Venezuela to take stake in Dominican Republic refinery

June 15, 2009 - 0:0

BASSETERRE, St. Kitts (Reuters) - Venezuela has agreed with the Dominican Republic to acquire a 49 percent stake in the country’s Refidomsa oil refinery after the Dominican government bought out the half share in the plant held by Royal Dutch Shell Plc, Venezuela’s oil minister said.

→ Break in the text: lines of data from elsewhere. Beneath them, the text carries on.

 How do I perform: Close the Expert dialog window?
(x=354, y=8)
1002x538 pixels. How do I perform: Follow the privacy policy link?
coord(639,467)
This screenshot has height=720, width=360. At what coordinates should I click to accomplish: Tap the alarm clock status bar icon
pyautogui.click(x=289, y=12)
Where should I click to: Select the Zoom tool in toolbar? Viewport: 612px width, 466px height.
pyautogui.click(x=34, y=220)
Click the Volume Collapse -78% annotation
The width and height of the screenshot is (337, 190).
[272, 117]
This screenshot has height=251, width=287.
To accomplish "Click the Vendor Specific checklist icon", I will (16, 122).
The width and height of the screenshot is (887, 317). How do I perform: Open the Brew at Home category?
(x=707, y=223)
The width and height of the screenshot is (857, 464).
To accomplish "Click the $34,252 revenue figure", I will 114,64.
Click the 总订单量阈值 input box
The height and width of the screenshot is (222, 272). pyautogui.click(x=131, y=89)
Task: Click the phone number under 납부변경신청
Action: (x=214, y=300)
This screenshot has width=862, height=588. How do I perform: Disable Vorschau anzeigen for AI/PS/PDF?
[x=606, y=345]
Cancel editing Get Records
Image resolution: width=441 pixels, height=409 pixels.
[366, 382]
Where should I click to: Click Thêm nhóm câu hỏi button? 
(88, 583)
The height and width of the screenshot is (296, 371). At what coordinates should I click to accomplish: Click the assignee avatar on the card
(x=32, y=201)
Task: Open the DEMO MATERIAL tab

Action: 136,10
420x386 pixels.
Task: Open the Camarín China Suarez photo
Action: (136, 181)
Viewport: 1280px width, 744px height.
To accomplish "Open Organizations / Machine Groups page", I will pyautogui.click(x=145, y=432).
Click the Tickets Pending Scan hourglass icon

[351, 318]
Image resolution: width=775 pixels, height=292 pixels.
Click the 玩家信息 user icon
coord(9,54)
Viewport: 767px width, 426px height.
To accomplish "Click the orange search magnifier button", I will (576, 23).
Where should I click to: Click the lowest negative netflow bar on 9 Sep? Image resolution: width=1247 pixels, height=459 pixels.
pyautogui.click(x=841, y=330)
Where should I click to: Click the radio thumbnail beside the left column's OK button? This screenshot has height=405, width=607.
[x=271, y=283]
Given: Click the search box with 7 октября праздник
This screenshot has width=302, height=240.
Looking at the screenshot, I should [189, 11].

Minister Rafael Ramirez said late on Friday that Venezuela’s state oil company PDVSA was drawing up the details for the Venezuelan acquisition of the stake in the 34,000 barrels per day (bpd) refinery, which would then be expanded.
“We’ve agreed to acquire a 49 percent stake ... and then the idea is to expand it (the refinery),” he told reporters in St. Kitts and Nevis at the end of a one-day summit meeting of the Venezuelan-backed PetroCaribe regional energy alliance.
He did not mention a price tag or any other details of the terms of the planned acquisition.
Ramirez said the idea was to integrate the Dominican Republic refinery into a network of refineries being upgraded or built by Venezuela as part of PetroCaribe, which allows small, oil-importing Caribbean and Central American states to buy Venezuelan crude and refined products on easier terms.
In December, Royal Dutch Shell announced it had completed its sale of its 50 percent shareholding in Refidomsa (Refineria Dominicana de Petroleo S.A.) for $110 million.
PetroCaribe, created by Venezuelan President Hugo Chavez in 2005, has planned eight refinery expansion and construction projects in the Caribbean and Central America that involve a total of 580,000 bpd of refining capacity.
The projects are due to be completed by 2012 at a cost that Ramirez has estimated at $24 billion.
But some analysts question whether PetroCaribe and its main backer and funder Venezuela can deliver on this ambitious promised regional refinery expansion program given the sharp fall off in oil prices over the last year.
-----------Oil shipments to Cuban refinery
Oil prices have dropped by more than half from record highs near $150 a barrel last July, squeezing oil income revenues for OPEC member Venezuela, South America’s biggest oil producer that is also a leading supplier to the United States.
PetroCaribe’s pipeline of refinery projects includes Cuba’s now-reactivated 65,000 bpd Cienfuegos refinery, which is due to be expanded to 150,000 bpd. A Cuban-crewed PetroCaribe tanker, the Sandino, was currently loading 385,000 barrels of oil at Venezuela’s Guaraguao terminal at Puerto La Cruz for delivery to the Cuban Cienfuegos refinery.
Venezuelan and Cuban officials told the PetroCaribe summit by video link-up from Guaraguao that this would be the third Venezuelan tanker shipment to the Cienfuegos plant since its reactivation. It would bring such shipments to date to the restarted Cienfuegos refinery to 1 million barrels.
The Sandino, and another oil tanker, the Petion, form part of the TransAlba Venezuelan-Cuban shipping venture that services the PetroCaribe alliance. The other planned PetroCaribe refinery projects are construction of a new 150,000 bpd refinery in Cuba, expansion of another older Cuban refinery to 50,000 bpd capacity, and the building of new refineries in Nicaragua (75,000 bpd and 75,000 bpd), Haiti (20,000 bpd) and Dominica (10,000 bpd).
In addition, PetroCaribe was scheduled to expand an existing Jamaican refinery to 50,000 bpd.
At the summit in St. Kitts, PetroCaribe leaders agreed on steps to improve the operation of the energy alliance by pooling and bolstering the organization’s financing, which also includes funds for social and development projects. Venezuela, which declares its oil output at a little over 3 million bpd, is currently supplying 121,000 bpd to PetroCaribe members and 92,000 bpd to Cuba.